▸ **STUDY TEXT**:
◆ ◆ ◆

Personal information
- Full name: María del Pilar Peña Carrasco
- Born: 4 April 1986 (age 39) Madrid, Spain
- Nationality: Spanish
- Height: 174 cm (5 ft 9 in)
- Weight: 61 kg (134 lb)
- Position: Wing
- Handedness: Left

National team
- Years: Team
- 2006–: Spain

Medal record
Women's water polo
Representing Spain
Olympic Games
| Gold medal – first place | 2024 Paris | Team |
| Silver medal – second place | 2012 London | Team |
| Silver medal – second place | 2020 Tokyo | Team |
World Championships
| Gold medal – first place | 2013 Barcelona | Team |
| Silver medal – second place | 2017 Budapest | Team |
| Silver medal – second place | 2019 Gwangju | Team |
| Silver medal – second place | 2023 Fukuoka | Team |
| Bronze medal – third place | 2024 Doha | Team |
European Championships
| Gold medal – first place | 2014 Budapest |  |
| Gold medal – first place | 2020 Budapest |  |
| Gold medal – first place | 2022 Split |  |
| Silver medal – second place | 2008 Malaga |  |
| Silver medal – second place | 2024 Eindhoven |  |
| Bronze medal – third place | 2018 Barcelona |  |
World Cup
| Bronze medal – third place | 2023 Long Beach |  |

= Pili Peña =

Spanish water polo player (born 1986)

◆ ◆ ◆

▸ **AVAILABLE DATA**:

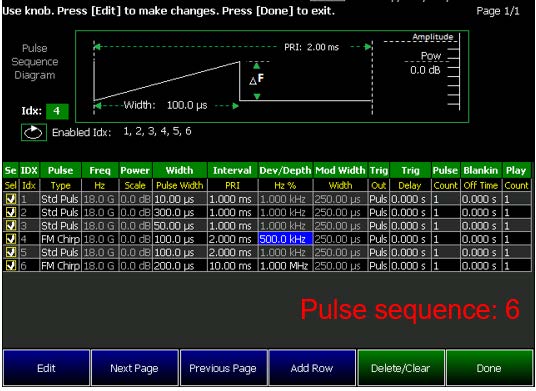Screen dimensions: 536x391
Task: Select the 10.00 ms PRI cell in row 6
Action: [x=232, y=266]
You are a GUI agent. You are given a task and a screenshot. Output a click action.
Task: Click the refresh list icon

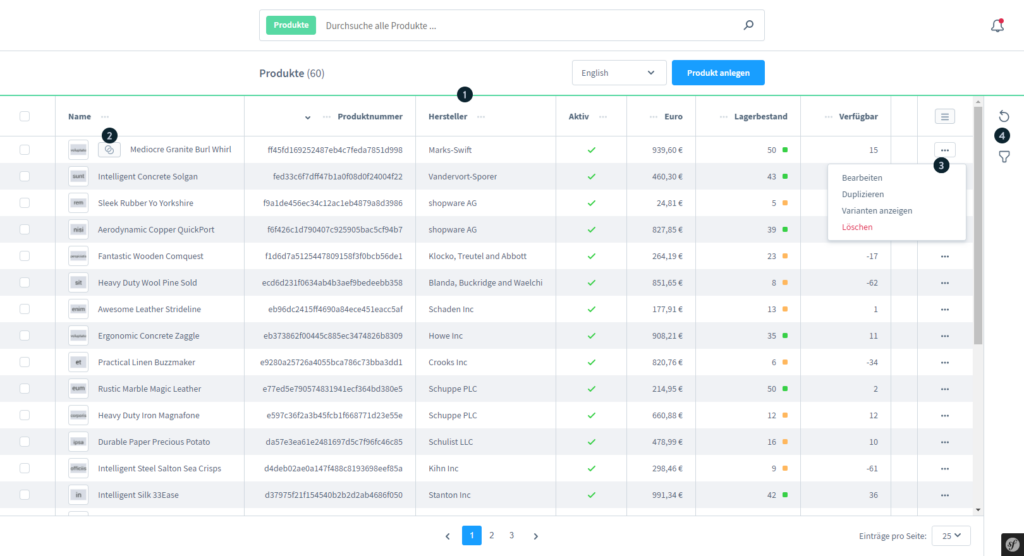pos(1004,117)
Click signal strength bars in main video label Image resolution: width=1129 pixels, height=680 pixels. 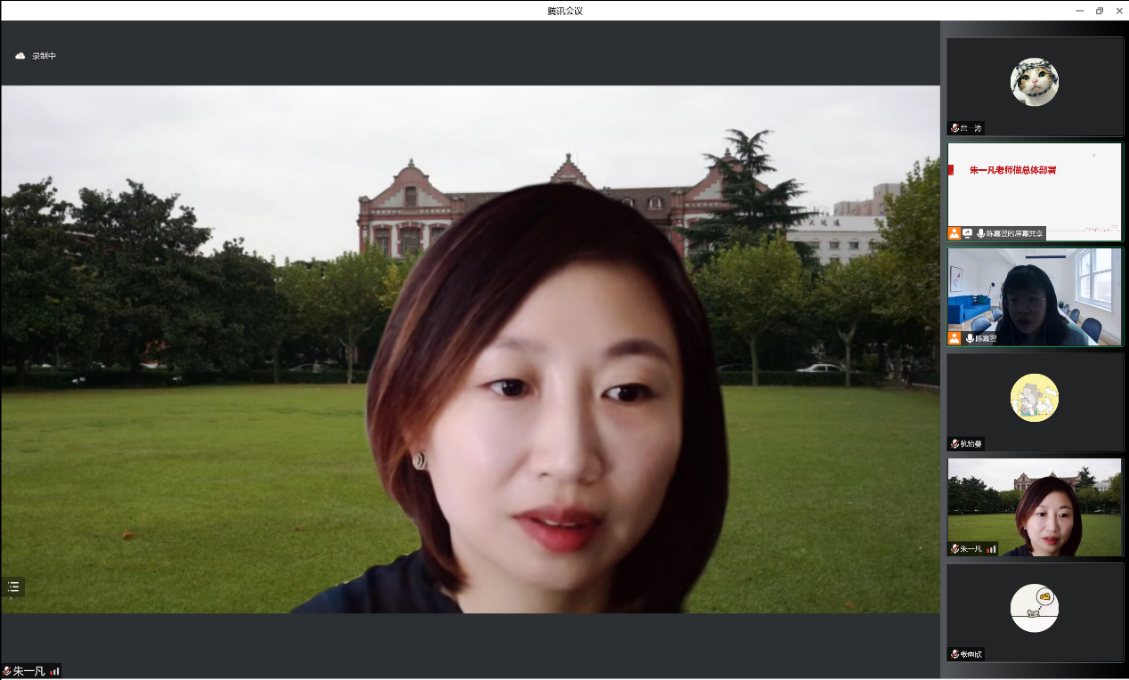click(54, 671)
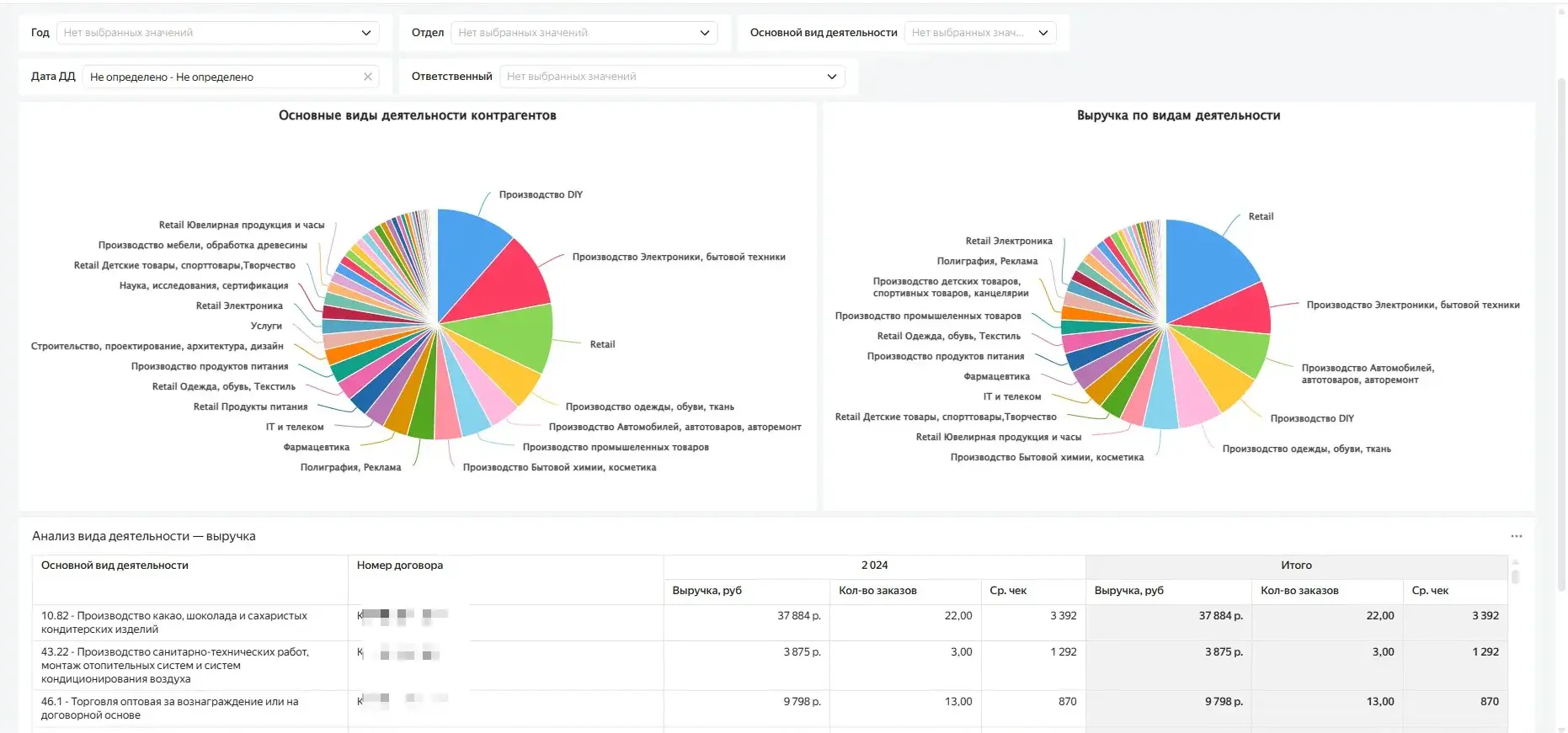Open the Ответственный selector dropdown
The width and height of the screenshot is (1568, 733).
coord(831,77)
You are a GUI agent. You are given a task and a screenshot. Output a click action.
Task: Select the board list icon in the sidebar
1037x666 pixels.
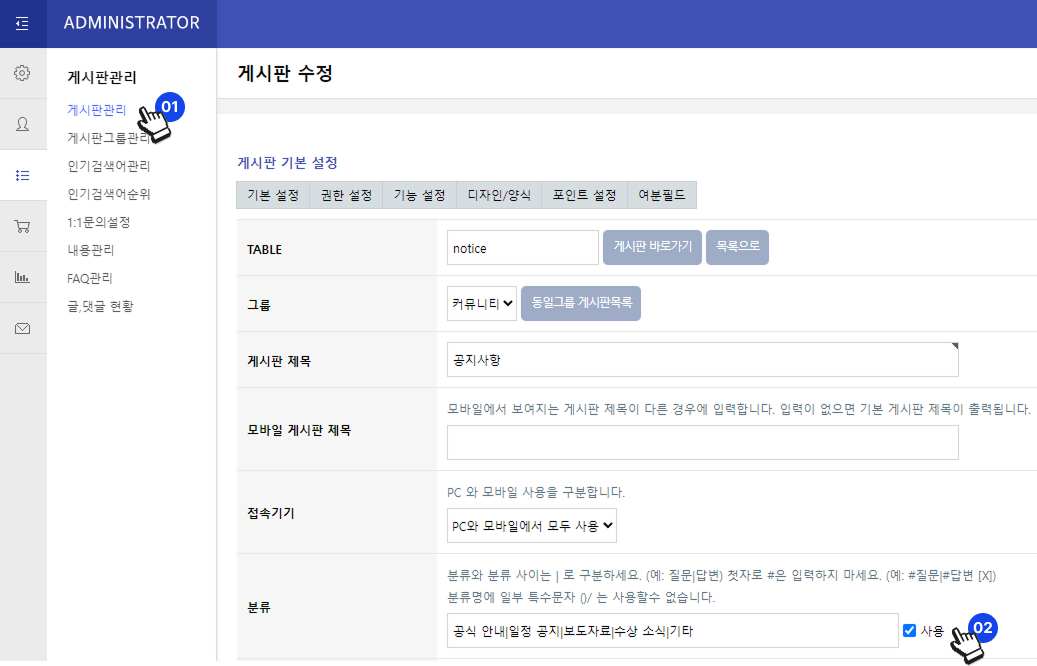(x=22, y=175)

◆ ◆ ◆

▸ **WORK INSTRUCTION 1**: What position does Pili Peña play, according to the profile of Pili Peña?
▸ **WORK INSTRUCTION 2**: Write the next part of the profile of Pili Peña, picking up after its last line.
The records are not needed for anything here.

▸ **YOUR RESPONSE 1**: Wing.

▸ **YOUR RESPONSE 2**:
María del Pilar Peña Carrasco (born 4 April 1986), commonly known as Pili Peña, is a Spanish water polo player.

==Early life and career==
She was born in Madrid, and played for Club Natación Ondarreta Alcorcón, who won the Spanish championship in 2006, and the Spanish cup in 2006 and 2007. At the 2012 Summer Olympics, she won a silver medal competing for the Spain women's national water polo team in the women's event. She is 5 ft 7.5 inches tall. She now plays for the Spanish club CN Sabadell, with whom she won the Spanish championship in 2011, 2012, and 2013.

==See also==
- List of Olympic medalists in water polo (women)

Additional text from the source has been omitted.